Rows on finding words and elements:
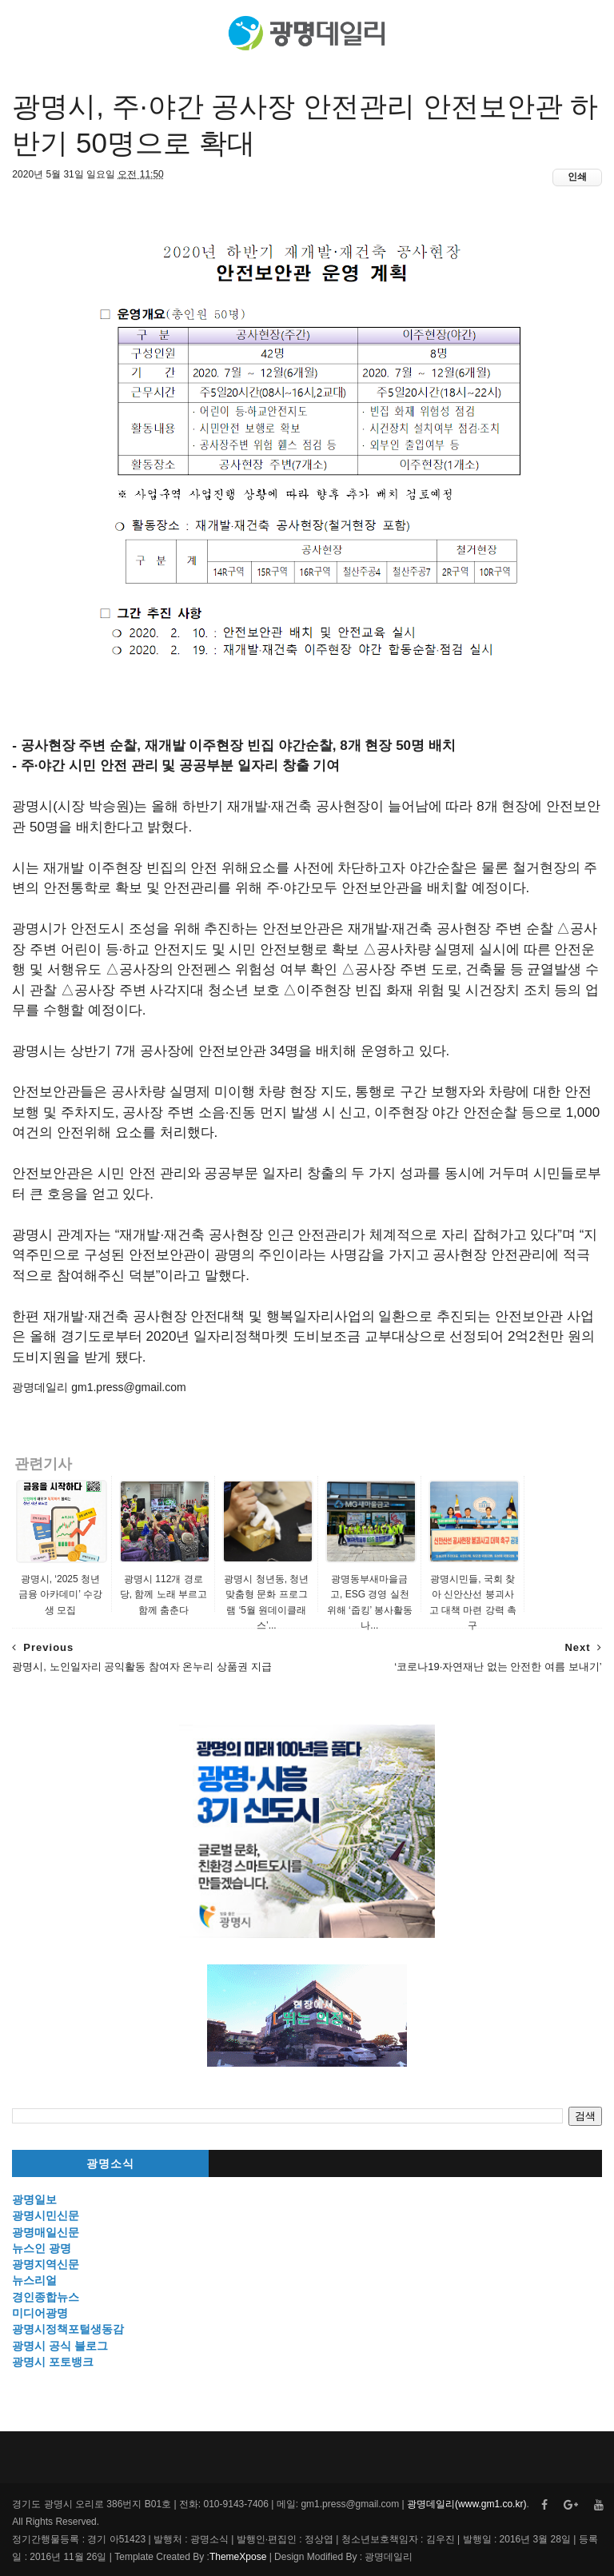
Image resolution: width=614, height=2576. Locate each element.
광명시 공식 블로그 (60, 2345)
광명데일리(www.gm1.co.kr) (466, 2504)
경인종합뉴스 (45, 2297)
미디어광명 (40, 2313)
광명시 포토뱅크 (53, 2361)
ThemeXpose (237, 2556)
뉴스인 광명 (41, 2248)
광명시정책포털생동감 (68, 2329)
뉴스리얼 (34, 2280)
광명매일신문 (45, 2232)
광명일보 (34, 2199)
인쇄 (577, 176)
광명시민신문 (45, 2215)
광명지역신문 (45, 2264)
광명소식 (110, 2163)
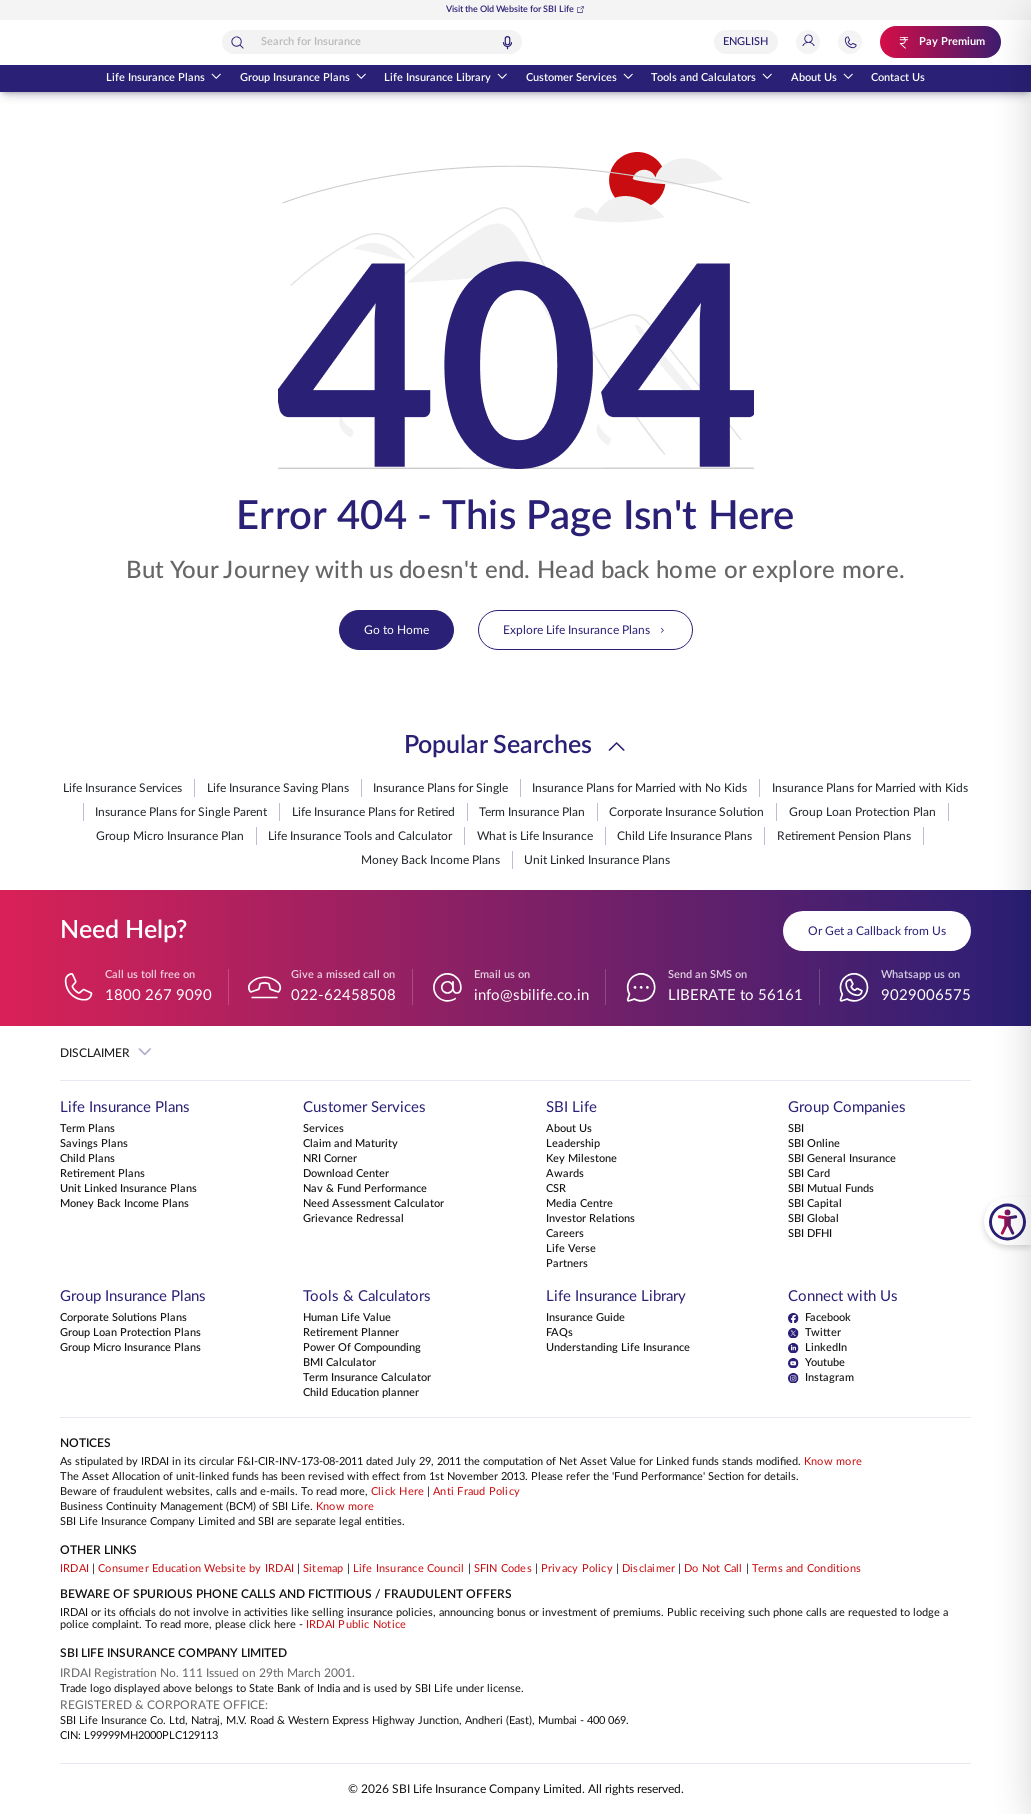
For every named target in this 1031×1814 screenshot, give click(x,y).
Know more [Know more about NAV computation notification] (833, 1462)
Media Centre (579, 1204)
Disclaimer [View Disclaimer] (648, 1569)
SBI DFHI (810, 1234)
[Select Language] (756, 42)
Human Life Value (347, 1318)
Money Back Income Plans (430, 860)
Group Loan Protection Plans (130, 1333)
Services (323, 1129)
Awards (565, 1174)
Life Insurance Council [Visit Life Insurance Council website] (409, 1569)
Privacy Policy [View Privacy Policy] (577, 1569)
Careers (565, 1234)
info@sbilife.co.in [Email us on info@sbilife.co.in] (531, 995)
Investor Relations (590, 1219)
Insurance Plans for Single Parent (181, 812)
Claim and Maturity (350, 1144)
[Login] (818, 42)
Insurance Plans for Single (440, 788)
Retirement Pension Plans (844, 836)
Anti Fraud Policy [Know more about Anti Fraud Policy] (476, 1492)
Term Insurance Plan (532, 812)
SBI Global (813, 1219)
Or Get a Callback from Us (877, 931)
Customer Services (580, 79)
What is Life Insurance (535, 836)
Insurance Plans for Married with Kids (870, 788)
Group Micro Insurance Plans (130, 1348)
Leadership (573, 1144)
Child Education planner (361, 1393)
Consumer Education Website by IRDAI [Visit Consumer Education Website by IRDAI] (196, 1569)
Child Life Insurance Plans (684, 836)
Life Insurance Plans (164, 79)
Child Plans (87, 1159)
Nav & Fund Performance (365, 1189)
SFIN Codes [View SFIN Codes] (503, 1569)
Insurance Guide (585, 1318)
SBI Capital (815, 1204)
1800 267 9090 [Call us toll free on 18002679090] (158, 995)
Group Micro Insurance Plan (170, 836)
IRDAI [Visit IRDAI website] (74, 1569)
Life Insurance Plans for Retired (373, 812)
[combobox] (444, 42)
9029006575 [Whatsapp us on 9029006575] (926, 995)
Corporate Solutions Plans (123, 1318)
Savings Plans (94, 1144)
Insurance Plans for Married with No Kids (639, 788)
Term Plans (87, 1129)
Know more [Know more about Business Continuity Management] (345, 1507)
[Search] (309, 42)
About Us (822, 79)
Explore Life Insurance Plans (585, 630)
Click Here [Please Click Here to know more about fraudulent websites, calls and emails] (397, 1492)
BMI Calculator (339, 1363)
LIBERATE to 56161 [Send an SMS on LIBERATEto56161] (735, 995)
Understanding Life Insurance (618, 1348)
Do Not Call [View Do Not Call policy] (713, 1569)
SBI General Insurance (842, 1159)
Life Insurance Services (122, 788)
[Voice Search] (579, 42)
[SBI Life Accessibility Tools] (1007, 1221)
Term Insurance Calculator (367, 1378)
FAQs (559, 1333)
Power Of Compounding (362, 1348)
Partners (567, 1264)
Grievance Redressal (353, 1219)
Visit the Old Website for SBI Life (515, 9)
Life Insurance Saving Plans (278, 788)
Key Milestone (581, 1159)
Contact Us (898, 78)
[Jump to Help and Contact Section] (860, 42)
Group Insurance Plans (303, 79)
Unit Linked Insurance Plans (597, 860)
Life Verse (571, 1249)
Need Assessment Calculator (373, 1204)
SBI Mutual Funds (831, 1189)
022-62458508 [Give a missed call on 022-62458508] (343, 995)
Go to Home (396, 630)
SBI (796, 1129)
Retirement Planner (351, 1333)
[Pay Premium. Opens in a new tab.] (945, 42)
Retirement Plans (102, 1174)
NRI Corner (330, 1159)
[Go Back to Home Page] (97, 42)
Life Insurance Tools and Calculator (360, 836)
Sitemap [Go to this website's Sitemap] (323, 1569)
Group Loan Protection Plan (862, 812)
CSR (556, 1189)
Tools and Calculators (712, 79)
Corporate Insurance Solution (686, 812)
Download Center (346, 1174)
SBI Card (809, 1174)
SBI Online (814, 1144)
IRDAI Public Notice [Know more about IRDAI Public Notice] (356, 1625)
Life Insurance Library (446, 79)
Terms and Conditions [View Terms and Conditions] (807, 1569)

§ TASK PROMPT
Please write out all of these rows again, substituting "Site Map" for every "Sitemap" and keeping everything else the same. Leave the pictures out.

§ IN RESPONSE
Image resolution: width=614, height=2576. Locate each element.
광명시 공식 블로그 (60, 2345)
광명데일리(www.gm1.co.kr) (466, 2504)
경인종합뉴스 (45, 2297)
미디어광명 (40, 2313)
광명시 포토뱅크 (53, 2361)
ThemeXpose (237, 2556)
뉴스인 광명 (41, 2248)
광명시정책포털생동감 (68, 2329)
뉴스리얼 (34, 2280)
광명매일신문 (45, 2232)
광명일보 (34, 2199)
인쇄 (577, 176)
광명시민신문 (45, 2215)
광명지역신문 (45, 2264)
광명소식 (110, 2163)
For every named target in this 1031×1814 screenshot, give click(x,y).
Know more [Know more about NAV computation notification] (833, 1462)
Media Centre (579, 1204)
Disclaimer [View Disclaimer] (648, 1569)
SBI DFHI (810, 1234)
[Select Language] (756, 42)
Human Life Value (347, 1318)
Money Back Income Plans (430, 860)
Group Loan Protection Plans (130, 1333)
Services (323, 1129)
Awards (565, 1174)
Life Insurance Council [Visit Life Insurance Council website] (409, 1569)
Privacy Policy [View Privacy Policy] (577, 1569)
Careers (565, 1234)
info@sbilife.co.in [Email us on info@sbilife.co.in] (531, 995)
Investor Relations (590, 1219)
Insurance Plans for Single Parent (181, 812)
Claim and Maturity (350, 1144)
[Login] (818, 42)
Insurance Plans for Single (440, 788)
Retirement Pension Plans (844, 836)
Anti Fraud Policy [Know more about Anti Fraud Policy] (476, 1492)
Term Insurance Plan (532, 812)
SBI Global (813, 1219)
Or Get a Callback from Us (877, 931)
Customer Services (580, 79)
What is Life Insurance (535, 836)
Insurance Plans for Married with Kids (870, 788)
Group Micro Insurance Plans (130, 1348)
Leadership (573, 1144)
Child Education planner (361, 1393)
Consumer Education Website by IRDAI [Visit Consumer Education Website by IRDAI] (196, 1569)
Child Life Insurance Plans (684, 836)
Life Insurance Plans (164, 79)
Child Plans (87, 1159)
Nav & Fund Performance (365, 1189)
SFIN Codes [View SFIN Codes] (503, 1569)
Insurance Guide (585, 1318)
SBI Capital (815, 1204)
1800 267 9090 [Call us toll free on 18002679090] (158, 995)
Group Micro Insurance Plan (170, 836)
IRDAI [Visit IRDAI website] (74, 1569)
Life Insurance Plans for Retired (373, 812)
[combobox] (444, 42)
9029006575 [Whatsapp us on 9029006575] (926, 995)
Corporate Solutions Plans (123, 1318)
Savings Plans (94, 1144)
Insurance Plans for Married with No Kids (639, 788)
Term Plans (87, 1129)
Know more [Know more about Business Continuity Management] (345, 1507)
[Search] (309, 42)
About Us (822, 79)
Explore Life Insurance Plans (585, 630)
Click Here [Please Click Here to know more about fraudulent websites, calls and emails] (397, 1492)
BMI Calculator (339, 1363)
LIBERATE to 56161 [Send an SMS on LIBERATEto56161] (735, 995)
Understanding Life Insurance (618, 1348)
Do Not Call [View Do Not Call policy] (713, 1569)
SBI General Insurance (842, 1159)
Life Insurance Services (122, 788)
[Voice Search] (579, 42)
[SBI Life Accessibility Tools] (1007, 1221)
Term Insurance Calculator (367, 1378)
FAQs (559, 1333)
Power Of Compounding (362, 1348)
Partners (567, 1264)
Grievance Redressal (353, 1219)
Visit the Old Website for SBI Life (515, 9)
Life Insurance Saving Plans (278, 788)
Key Milestone (581, 1159)
Contact Us (898, 78)
[Jump to Help and Contact Section] (860, 42)
Group Insurance Plans (303, 79)
Unit Linked Insurance Plans (597, 860)
Life Verse (571, 1249)
Need Assessment Calculator (373, 1204)
SBI Mutual Funds (831, 1189)
022-62458508 [Give a missed call on 022-62458508] (343, 995)
Go to Home (396, 630)
SBI (796, 1129)
Retirement Planner (351, 1333)
[Pay Premium. Opens in a new tab.] (945, 42)
Retirement Plans (102, 1174)
NRI Corner (330, 1159)
[Go Back to Home Page] (97, 42)
Life Insurance Tools and Calculator (360, 836)
Site Map [Go to this website's Site Map] (323, 1569)
Group Loan Protection Plan (862, 812)
CSR (556, 1189)
Tools and Calculators (712, 79)
Corporate Insurance Solution (686, 812)
Download Center (346, 1174)
SBI Card (809, 1174)
SBI Online (814, 1144)
IRDAI Public Notice [Know more about IRDAI Public Notice] (356, 1625)
Life Insurance Library (446, 79)
Terms and Conditions [View Terms and Conditions] (807, 1569)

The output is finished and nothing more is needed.